Figure 2 Crystals of TLK2_KD corresponding to space groups I4122 (a) and P213 (b).

2.4. Data collection

To prepare the crystals for data collection, they were cryoprotected by a 5 s soak in solutions consisting of 20 mM HEPES pH 7, 1 M Li₂SO₄, 10 mM MgCl₂, 20% glycerol or 1 M sodium/potassium tartrate, 0.1 M Tris pH 7, 200 mM Li₂SO₄, 20% glycerol. They were then immediately vitrified in liquid nitrogen. Diffraction data were collected at 100 K on beamline XS06A at the Swiss Light Source (Villigen, Switzerland). 300 images of 0.5° oscillation per frame were collected from crystal type A, with a 620 mm crystal-to-detector distance and an exposure time of 0.5 s per image. 600 images of 0.2° oscillation per frame were collected from crystal type B, with a 500 mm crystal-to-detector distance and an exposure time of 0.2 s per image. Data were recorded for both crystals on a Pilatus detector; they were processed with XDS (Kabsch, 2010) and integrated and scaled using the CCP4 program suite (Winn et al., 2011). Data-collection statistics are summarized in Table 1.
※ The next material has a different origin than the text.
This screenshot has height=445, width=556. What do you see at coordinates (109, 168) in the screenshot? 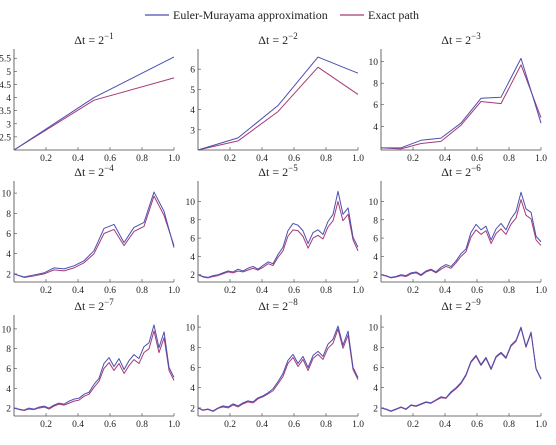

Table 1 Data-collection statistics for the two TLK2_KD crystal forms Values in parentheses are for the outermost shell.   Crystal form A Crystal form B Space group I4122 P213 Unit-cell parameters (Å, °) a = b = 88.36, c = 342.87, α = β = γ = 90 a = b = c = 126.05, α = β = γ = 90 Data collection  Temperature (K) 100 100  Wavelength (Å) 0.99987 1.00002  Beamline XS06A, SLS XS06A, SLS  Resolution (Å) 85.71–3.70 (3.90–3.70) 89.13–3.40 (3.58–3.40)  Total reflections 82242 (12186) 125158 (17818)  Unique reflections 7737 (1088) 9456 (1354)  Mulitplicity 10.6 (11.2) 13.2 (13.2)  Completeness (%) 100.0 (100.0) 100.0 (100.0)  Mean I/σ(I) 19.1 (3.5) 13.5 (3.6)  Rmerge† 0.065 (0.79) 0.133 (0.71) †Rmerge is defined according to XDS (Kabsch, 2010).

3. Results

The kinase domain of TLK2 (TLK2_KD) has been expressed and purified to homogeneity (Fig. 2). The yield of the pure protein was 1.7 mg per litre of culture. Purified TLK2_KD concentrated to 5 mg ml⁻¹ produced crystals at 277 K under two different conditions, resulting in crystals belonging to two different space groups. The crystals grown using Natrix condition No. 1 diffracted to 3.7 Å resolution and belonged to space group I4₁22, with unit-cell parameters a = b = 88.36, c = 342.87 Å, α = β = γ = 90°, and the crystals grown under Wizard II condition No. 37 diffracted to 3.4 Å resolution and belonged to space group P2₁3, with unit-cell parameters a = b = c = 126.05 Å, α = β = γ = 90° (Fig. 3). Cell-content calculations (Matthews, 1968) predict that each asymmetric unit contains one molecule of TLK2_KD (V_M = 4.60 ų Da⁻¹ for crystal type A and V_M = 4.59 ų Da⁻¹ for crystal type B), with approximately 73% solvent in both cases, values that are consistent with the fragility of the crystals. Unfortunately, dehydration trials did not help to improve either their robustness or their resolution. Structure solution was obtained by molecular replacement using Phaser (McCoy et al., 2007) with a search model generated by I-­TASSER (Roy et al., 2010) that was mainly based on the structure of Aurora A kinase (PDB entry 3h10 ; Aliagas-Martin et al., 2009), to which TLK2_KD is predicted to have a similar secondary structure (46% sequence homology). Refinement and model building are ongoing.

Figure 3 X-ray diffraction pattern images corresponding to the space groups I4122 (a) and P213 (b).